La pêche la plus durable est la pêche artisanale et la consommation de poisson frais et local. "Si la pêche se poursuit au rythme actuel, non seulement l'écosystème marin sera endommagé, mais il y aura aussi un impact sur les régions qui vivent de la pêche, comme Vigo", rappelle le porte-parole de Ecoloxistas en Acción, Raúl Cerviño. "Les pêcheurs se retrouveront sans leur principale source de revenus".

En revenant au paquet de calamar à la romaine vendu dans les supermarchés suisses, le consommateur se trouve de l'autre côté de la chaîne.

Transbordements en haute en haute mer

Avec la mondialisation du commerce de la pêche, il a perdu la trace de l'origine de ce qu'il mange. Il peut vérifier sur l’emballage le lieu d’élaboration de son produit, ce qui donne une première piste, mais la zone de pêche en est une autre. Il ne saura jamais quel navire a pêché son calamar. Parfois, la Chine est mentionnée.

"Lorsqu’elle apparaît dans la chaîne comme une étape intermédiaire, la traçabilité en pâtit", explique Vanya Vulperhost. "Les transbordements en haute mer effectués par les navires de pêche chinois mélangent les captures de différents navires sur un même cargo".

Chapitre 9
La pêche illégale et non réglementée

RTS

La pêche qui échappe aux surveillances se regroupe dans ces deux termes: illégal et non réglementé, ou IUU. C’est un terme fourre-tout très large qui présente en fait des caractéristiques très différentes.

"Pour nous, la pêche illégale est définie comme une violation de la législation sur la pêche. Cette législation peut être nationale ou faire partie d'une convention régionale plus large.
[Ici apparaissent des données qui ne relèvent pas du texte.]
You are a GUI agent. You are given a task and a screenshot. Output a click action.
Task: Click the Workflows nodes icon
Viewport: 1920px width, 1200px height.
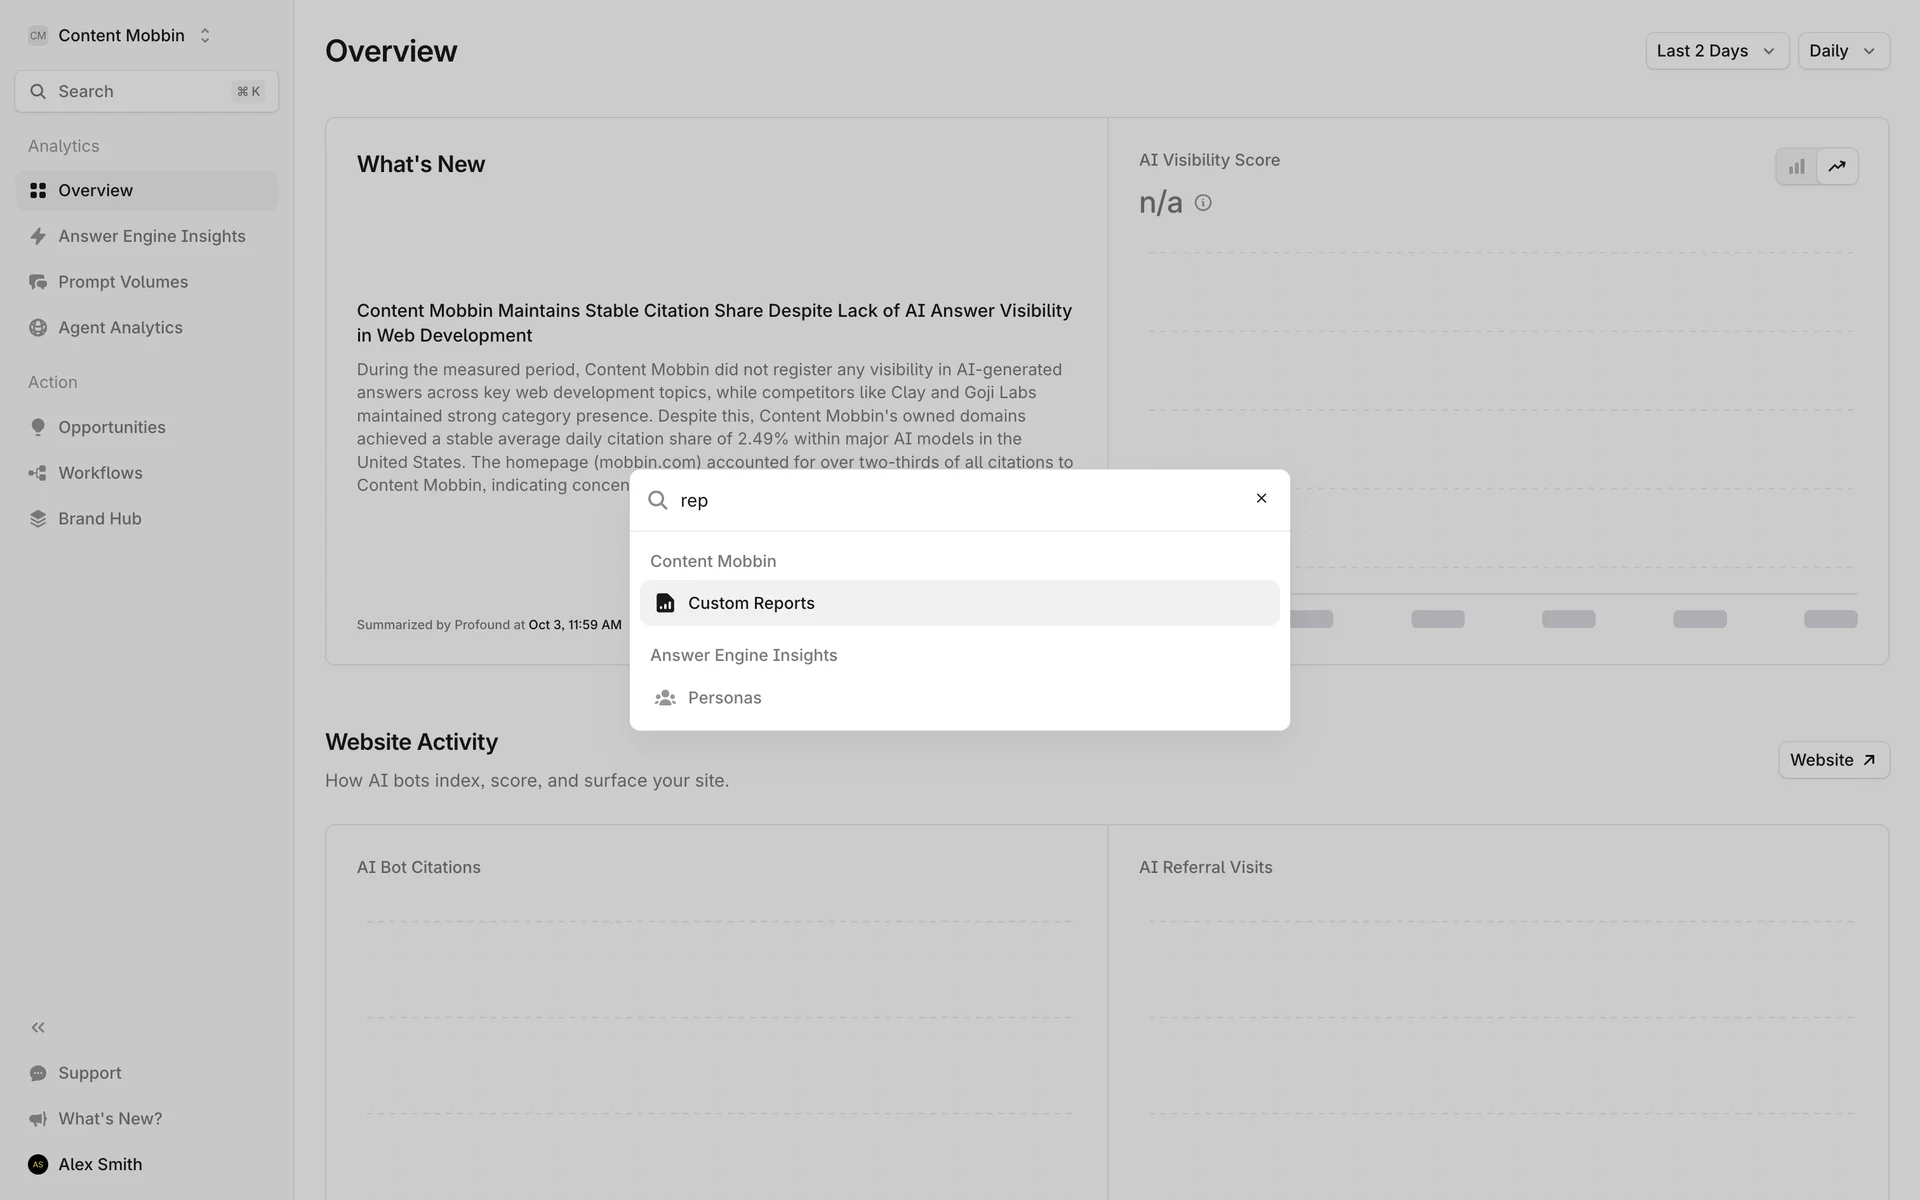[38, 473]
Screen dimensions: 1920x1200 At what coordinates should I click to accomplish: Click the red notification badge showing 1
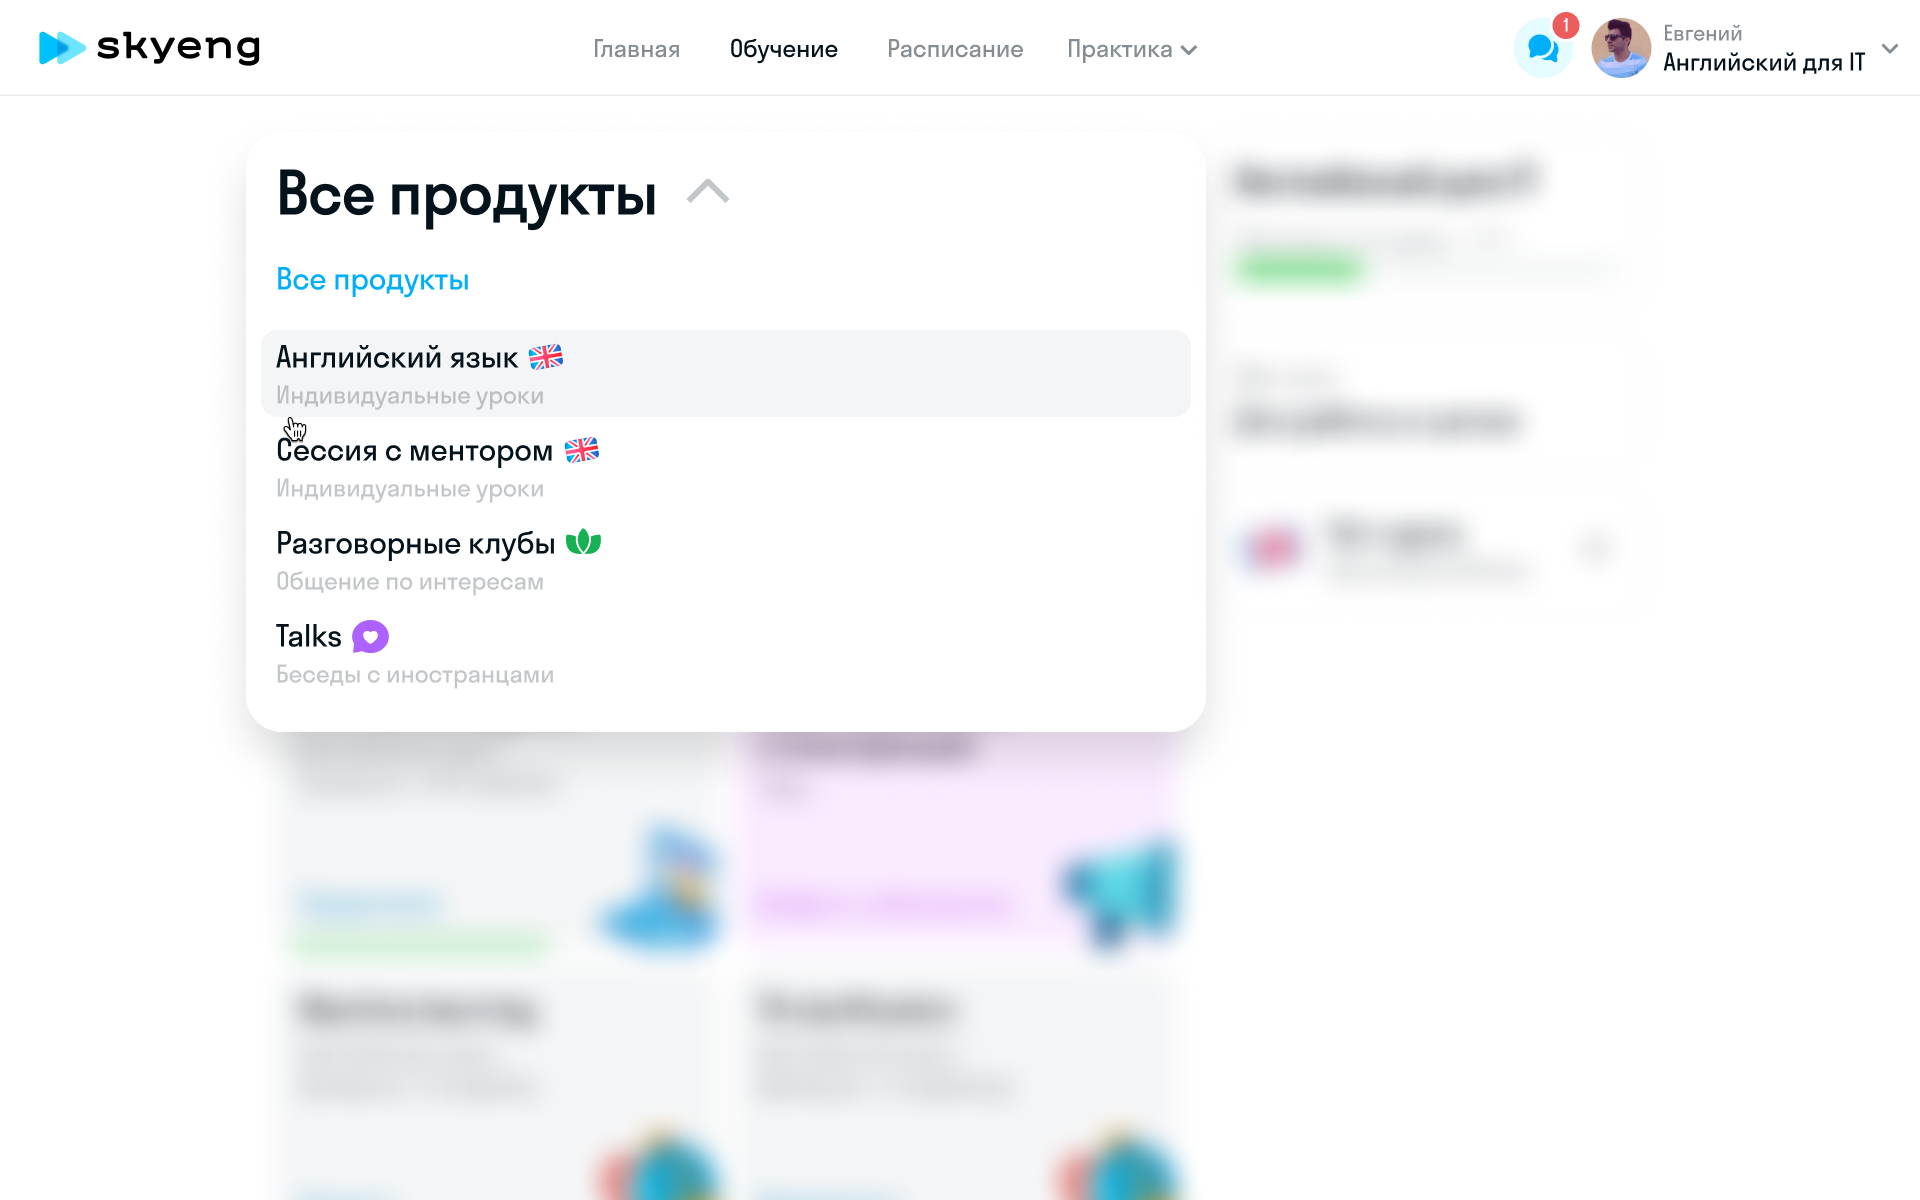[1563, 25]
La pêche non réglementée est essentiellement une pêche qui a lieu en l'absence de cadre juridique", précise Duncan Copeland.

Comme il y a beaucoup, beaucoup de navires, (...) il y a une grande variété dans ce que peut être un crime.
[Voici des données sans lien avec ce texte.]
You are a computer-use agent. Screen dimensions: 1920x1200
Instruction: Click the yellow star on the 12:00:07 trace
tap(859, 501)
Duncan Copeland, directeur de Trygg Matt Tracking

C'est valable pour les zones de haute mer, où aucun cadre juridique n'a été établi pour réglementer les efforts de capture. "Comme il y a beaucoup, beaucoup de navires, il est également important de comprendre qu'il y a une grande variété dans ce que peut être un crime", détaille le directeur de Trygg Mat Tracking. "Un navire peut utiliser un maillage légèrement trop petit, tandis qu'un autre peut être activement impliqué dans toutes sortes d'activités, de la pêche sans licence à l'utilisation d'esclaves à bord, en passant par la falsification de documents. Les affaires sont donc complexes et le nombre de navires en circulation, bien sûr, rend la tâche très lourde".

Calamars pêchés traditionnellement. [Sea Shepherd - Operation Jodari, IUU Campaigns in Africa, Calamars pêchés traditionnellement.]
Operation Jodari, IUU Campaigns in Africa, Calamars pêchés traditionnellement. [Sea Shepherd - Operation Jodari, IUU Campaigns in Africa, Calamars pêchés traditionnellement.]
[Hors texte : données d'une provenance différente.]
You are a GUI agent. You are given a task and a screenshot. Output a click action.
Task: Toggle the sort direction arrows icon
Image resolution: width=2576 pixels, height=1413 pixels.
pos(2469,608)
A ces fraudes techniques et administratives s’ajoutent "la fraude fiscale ou le blanchiment d'argent. Toutes ces choses sont donc liées. Il y a effectivement des pêcheurs illégaux qui opèrent à l'échelle mondiale", explique Vanya Vulperhost, avant de préciser: "Des syndicats criminels internationaux existent dans le domaine de la pêche illégale. Ils savent comment exploiter le système et comment gagner beaucoup d'argent dans ce commerce mondial".

Les enjeux de surveillance sont complexes et multiples. "Les navires de pêche naviguent de plus en plus souvent sous pavillons multiples. Ils sont immatriculés dans un autre pays. Il est donc difficile de déterminer qui est le véritable coupable. Est-ce le pays où le navire essaie de s’immatriculer ou le pays où se trouve le propriétaire réel?", se demande Duncan Copeland. D’autant que l’OCDE le précise: "L’absence de systèmes de sanctions dissuasifs appliqués à l’échelle mondiale continue de laisser un vide que les opérateurs illégaux peuvent exploiter".